The recent 15% drop in successful data syncs for Airbyte's BigQuery destination connector is a critical issue that demands immediate attention. This analysis will systematically identify, validate, and address the root cause while considering both short-term fixes and long-term implications for our data integration platform.

I'll approach this problem by first clarifying the context, then ruling out external factors before diving deep into product understanding, metric breakdown, and hypothesis generation. We'll then validate our findings and develop a comprehensive resolution plan.

Framework overview

This analysis follows a structured approach covering issue identification, hypothesis generation, validation, and solution development, ensuring a thorough investigation of the BigQuery connector sync issue.

Step 1

Clarifying Questions (3 minutes)

  • Looking at the timing, I'm thinking there might be a recent change in the BigQuery API or our connector. Has there been any update to the BigQuery API or our connector code in the last month?

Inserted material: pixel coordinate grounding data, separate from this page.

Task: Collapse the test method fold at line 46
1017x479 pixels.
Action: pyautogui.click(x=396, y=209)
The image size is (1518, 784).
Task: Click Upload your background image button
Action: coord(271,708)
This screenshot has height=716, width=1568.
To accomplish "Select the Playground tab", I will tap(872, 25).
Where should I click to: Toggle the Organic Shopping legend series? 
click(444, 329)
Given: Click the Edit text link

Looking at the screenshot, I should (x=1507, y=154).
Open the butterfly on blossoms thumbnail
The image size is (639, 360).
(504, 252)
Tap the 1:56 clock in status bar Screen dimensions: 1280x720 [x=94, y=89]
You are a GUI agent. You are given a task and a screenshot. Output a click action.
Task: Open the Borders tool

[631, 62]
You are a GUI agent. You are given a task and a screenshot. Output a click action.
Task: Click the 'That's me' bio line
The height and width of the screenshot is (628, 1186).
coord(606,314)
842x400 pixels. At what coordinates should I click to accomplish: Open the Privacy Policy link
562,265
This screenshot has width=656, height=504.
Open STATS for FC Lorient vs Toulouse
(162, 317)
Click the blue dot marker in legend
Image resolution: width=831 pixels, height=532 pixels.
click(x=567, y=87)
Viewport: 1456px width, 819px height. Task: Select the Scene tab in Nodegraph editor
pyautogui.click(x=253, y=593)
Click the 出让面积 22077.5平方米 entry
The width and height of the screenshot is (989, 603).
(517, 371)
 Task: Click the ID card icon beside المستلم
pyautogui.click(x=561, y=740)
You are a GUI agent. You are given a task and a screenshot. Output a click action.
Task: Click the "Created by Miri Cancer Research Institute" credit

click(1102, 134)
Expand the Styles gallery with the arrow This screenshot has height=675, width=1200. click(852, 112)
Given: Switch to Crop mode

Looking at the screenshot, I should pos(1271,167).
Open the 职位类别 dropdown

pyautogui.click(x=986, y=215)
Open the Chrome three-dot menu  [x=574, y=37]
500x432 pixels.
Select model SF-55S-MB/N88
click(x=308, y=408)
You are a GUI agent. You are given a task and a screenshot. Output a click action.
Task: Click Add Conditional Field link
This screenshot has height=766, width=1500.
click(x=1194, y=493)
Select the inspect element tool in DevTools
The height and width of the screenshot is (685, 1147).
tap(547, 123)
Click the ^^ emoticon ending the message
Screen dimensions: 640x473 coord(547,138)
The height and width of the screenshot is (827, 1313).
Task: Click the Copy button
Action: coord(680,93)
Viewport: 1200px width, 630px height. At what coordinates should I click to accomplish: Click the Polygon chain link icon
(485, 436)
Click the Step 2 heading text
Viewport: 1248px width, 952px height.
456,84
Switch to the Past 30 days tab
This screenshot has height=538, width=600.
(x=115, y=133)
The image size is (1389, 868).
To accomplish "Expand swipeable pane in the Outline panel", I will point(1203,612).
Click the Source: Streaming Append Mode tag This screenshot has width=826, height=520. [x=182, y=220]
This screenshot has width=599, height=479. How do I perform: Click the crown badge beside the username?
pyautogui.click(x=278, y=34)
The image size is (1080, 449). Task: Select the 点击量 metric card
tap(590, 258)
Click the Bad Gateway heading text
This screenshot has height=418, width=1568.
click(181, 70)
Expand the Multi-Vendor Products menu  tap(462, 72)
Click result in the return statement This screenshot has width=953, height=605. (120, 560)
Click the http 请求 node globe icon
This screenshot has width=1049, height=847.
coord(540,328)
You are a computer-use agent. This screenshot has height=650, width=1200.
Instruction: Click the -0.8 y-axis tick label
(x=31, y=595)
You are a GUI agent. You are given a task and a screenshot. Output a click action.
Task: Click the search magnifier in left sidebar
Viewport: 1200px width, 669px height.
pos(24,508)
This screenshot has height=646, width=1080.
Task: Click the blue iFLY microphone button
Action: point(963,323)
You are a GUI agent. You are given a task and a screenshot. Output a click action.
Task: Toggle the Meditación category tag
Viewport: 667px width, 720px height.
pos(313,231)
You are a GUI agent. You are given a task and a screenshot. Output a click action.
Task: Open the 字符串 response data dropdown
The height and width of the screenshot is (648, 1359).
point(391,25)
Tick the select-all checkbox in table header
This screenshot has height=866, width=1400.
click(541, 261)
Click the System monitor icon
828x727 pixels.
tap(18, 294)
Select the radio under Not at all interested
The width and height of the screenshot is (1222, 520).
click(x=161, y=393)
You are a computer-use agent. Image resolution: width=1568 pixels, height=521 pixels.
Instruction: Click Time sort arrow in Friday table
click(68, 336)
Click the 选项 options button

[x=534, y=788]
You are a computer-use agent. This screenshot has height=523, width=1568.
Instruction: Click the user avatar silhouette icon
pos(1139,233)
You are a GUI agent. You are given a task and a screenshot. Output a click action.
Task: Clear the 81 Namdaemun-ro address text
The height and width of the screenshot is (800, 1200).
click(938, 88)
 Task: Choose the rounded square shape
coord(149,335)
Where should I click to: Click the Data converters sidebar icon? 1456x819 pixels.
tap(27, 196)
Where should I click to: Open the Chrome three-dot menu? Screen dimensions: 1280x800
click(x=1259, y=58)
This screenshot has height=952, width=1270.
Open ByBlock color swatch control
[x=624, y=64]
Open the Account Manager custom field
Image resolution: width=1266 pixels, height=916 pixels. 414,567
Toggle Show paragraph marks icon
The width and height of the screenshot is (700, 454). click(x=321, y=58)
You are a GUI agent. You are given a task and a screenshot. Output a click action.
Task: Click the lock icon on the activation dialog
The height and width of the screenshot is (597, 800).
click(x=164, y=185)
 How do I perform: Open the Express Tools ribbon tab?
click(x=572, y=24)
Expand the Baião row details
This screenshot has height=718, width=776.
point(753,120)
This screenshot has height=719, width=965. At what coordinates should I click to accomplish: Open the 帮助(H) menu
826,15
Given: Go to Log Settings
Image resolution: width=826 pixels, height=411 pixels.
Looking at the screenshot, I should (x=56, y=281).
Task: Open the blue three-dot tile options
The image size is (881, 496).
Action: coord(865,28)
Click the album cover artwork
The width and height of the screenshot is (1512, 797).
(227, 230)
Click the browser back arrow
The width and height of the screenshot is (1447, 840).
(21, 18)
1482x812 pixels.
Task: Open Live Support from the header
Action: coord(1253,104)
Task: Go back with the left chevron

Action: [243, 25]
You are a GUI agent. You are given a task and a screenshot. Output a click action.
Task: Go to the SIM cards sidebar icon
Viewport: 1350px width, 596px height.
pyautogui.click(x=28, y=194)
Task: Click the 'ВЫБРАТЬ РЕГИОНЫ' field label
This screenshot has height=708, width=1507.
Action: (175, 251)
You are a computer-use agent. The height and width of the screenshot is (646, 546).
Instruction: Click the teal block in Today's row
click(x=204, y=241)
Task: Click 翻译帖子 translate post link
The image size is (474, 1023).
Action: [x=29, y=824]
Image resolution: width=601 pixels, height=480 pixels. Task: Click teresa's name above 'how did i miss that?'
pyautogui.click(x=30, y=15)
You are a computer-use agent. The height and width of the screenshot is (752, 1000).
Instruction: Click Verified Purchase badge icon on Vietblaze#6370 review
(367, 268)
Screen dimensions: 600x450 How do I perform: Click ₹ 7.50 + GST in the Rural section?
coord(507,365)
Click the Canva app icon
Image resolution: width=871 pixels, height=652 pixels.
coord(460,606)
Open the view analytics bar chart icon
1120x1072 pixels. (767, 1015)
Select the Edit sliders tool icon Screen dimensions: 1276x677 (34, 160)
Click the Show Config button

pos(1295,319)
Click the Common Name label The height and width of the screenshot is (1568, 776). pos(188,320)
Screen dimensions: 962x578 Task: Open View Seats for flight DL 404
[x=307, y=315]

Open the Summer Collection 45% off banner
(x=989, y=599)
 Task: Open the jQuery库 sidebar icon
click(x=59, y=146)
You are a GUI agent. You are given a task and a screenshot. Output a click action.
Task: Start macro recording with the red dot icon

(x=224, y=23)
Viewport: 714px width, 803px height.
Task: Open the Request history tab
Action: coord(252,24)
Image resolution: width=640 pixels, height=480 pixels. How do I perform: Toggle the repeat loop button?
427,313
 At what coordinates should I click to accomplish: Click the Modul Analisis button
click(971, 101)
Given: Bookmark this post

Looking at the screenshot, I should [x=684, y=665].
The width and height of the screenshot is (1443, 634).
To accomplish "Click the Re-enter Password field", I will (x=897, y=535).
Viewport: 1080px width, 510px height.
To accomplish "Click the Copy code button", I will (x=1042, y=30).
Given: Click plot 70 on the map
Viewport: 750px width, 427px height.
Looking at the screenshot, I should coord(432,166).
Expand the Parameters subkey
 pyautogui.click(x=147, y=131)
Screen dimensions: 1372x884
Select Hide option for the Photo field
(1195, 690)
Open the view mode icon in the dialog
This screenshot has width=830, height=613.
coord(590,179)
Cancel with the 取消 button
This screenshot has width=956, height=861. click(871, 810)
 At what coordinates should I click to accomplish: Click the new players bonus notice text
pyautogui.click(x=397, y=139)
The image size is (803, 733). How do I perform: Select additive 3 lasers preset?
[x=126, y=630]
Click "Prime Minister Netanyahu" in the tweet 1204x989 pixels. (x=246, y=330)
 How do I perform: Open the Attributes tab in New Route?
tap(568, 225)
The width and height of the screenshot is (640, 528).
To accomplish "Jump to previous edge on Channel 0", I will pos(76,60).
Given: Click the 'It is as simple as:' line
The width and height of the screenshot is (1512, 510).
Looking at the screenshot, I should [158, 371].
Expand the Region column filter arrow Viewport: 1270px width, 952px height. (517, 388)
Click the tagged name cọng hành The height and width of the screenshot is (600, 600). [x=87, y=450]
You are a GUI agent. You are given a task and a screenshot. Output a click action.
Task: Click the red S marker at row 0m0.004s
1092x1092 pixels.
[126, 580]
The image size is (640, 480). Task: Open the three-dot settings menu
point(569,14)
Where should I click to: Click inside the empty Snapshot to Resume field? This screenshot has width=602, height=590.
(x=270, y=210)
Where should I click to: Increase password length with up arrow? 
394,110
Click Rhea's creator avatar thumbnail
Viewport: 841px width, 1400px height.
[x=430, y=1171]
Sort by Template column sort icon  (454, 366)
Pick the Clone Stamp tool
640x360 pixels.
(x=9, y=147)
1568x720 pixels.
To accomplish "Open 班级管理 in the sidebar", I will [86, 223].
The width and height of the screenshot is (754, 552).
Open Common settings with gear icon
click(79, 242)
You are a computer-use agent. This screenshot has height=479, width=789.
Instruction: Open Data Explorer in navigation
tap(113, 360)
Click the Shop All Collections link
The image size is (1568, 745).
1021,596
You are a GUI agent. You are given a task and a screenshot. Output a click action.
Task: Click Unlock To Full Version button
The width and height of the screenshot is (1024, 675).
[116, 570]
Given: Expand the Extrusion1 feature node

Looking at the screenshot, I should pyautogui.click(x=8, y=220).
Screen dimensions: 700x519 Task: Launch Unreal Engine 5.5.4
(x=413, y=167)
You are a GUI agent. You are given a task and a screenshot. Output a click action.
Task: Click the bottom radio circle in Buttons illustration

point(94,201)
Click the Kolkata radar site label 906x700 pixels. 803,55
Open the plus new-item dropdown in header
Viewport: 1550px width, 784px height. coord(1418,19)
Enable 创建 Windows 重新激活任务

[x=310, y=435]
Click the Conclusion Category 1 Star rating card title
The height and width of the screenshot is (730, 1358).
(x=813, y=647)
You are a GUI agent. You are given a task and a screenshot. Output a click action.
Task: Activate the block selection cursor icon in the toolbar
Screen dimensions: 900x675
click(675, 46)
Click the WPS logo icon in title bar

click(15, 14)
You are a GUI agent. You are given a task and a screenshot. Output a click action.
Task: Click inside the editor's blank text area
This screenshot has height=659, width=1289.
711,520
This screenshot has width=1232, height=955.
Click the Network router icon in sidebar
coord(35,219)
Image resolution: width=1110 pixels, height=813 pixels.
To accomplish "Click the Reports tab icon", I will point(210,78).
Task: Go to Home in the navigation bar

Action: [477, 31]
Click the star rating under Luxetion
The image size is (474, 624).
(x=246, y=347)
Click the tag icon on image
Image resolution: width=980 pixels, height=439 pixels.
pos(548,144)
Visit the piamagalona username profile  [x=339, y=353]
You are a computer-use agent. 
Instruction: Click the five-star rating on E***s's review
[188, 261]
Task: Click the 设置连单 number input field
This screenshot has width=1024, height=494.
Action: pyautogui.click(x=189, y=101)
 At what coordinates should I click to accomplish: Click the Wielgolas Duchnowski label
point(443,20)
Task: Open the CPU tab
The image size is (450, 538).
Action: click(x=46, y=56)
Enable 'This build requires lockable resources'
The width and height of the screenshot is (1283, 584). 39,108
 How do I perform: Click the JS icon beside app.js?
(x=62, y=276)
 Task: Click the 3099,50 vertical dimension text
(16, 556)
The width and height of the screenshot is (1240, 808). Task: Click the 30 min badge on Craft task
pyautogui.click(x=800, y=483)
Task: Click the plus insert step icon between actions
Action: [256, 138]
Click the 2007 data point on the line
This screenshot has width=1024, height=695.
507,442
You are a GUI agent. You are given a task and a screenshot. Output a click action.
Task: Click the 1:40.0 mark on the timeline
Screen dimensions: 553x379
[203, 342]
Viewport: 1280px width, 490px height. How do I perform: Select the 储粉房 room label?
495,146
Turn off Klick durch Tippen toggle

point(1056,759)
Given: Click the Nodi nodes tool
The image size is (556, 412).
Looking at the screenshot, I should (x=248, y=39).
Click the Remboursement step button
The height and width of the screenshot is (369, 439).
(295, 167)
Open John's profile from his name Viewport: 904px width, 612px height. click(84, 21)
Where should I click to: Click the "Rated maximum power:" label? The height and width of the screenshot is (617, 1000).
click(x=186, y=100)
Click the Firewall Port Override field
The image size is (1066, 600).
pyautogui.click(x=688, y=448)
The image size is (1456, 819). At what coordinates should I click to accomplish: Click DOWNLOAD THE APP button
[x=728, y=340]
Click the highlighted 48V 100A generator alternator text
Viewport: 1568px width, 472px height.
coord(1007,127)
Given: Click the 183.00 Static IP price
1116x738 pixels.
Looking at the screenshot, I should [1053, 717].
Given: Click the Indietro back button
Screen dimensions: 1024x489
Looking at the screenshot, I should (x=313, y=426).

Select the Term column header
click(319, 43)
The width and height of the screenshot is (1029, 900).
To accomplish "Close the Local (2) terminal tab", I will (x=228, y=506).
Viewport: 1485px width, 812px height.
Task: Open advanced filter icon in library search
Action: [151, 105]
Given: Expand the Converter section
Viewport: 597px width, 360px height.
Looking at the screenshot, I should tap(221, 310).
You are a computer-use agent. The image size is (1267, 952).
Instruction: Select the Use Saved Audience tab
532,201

Why it matters: Recent changes often correlate with performance issues. Expected answer: Yes, there was an API update or code change. Impact on approach: If yes, we'd focus on compatibility issues; if no, we'd look at other factors.

  • Considering user segments, I'm wondering if this affects all users equally. Are we seeing this 15% drop across all customer types, or is it more pronounced in certain segments?

Why it matters: Helps identify if it's a global issue or specific to certain use cases. Expected answer: The issue is more prevalent in enterprise customers with large datasets. Impact on approach: If segmented, we'd investigate specific use cases; if universal, we'd look at core functionality.

  • Thinking about data volume, has there been any significant change in the amount or type of data being synced to BigQuery recently?

Why it matters: Changes in data patterns can affect sync performance. Expected answer: There's been a 20% increase in data volume over the past quarter. Impact on approach: If yes, we'd focus on scalability; if no, we'd investigate other performance factors.

  • Considering system health, I'm curious about our monitoring. Have we noticed any changes in system resources or network performance during this period?

Why it matters: Infrastructure issues can cause sync failures. Expected answer: No significant changes in system metrics have been observed. Impact on approach: If yes, we'd prioritize infrastructure; if no, we'd focus more on application-level issues.

  • Reflecting on user feedback, have we received any specific complaints or error reports from users about BigQuery syncs?

Why it matters: User feedback can provide valuable clues about the nature of the problem. Expected answer: Users have reported increased timeout errors during large syncs. Impact on approach: If yes, we'd investigate those specific error patterns; if no, we'd need to dig deeper into our logs and metrics.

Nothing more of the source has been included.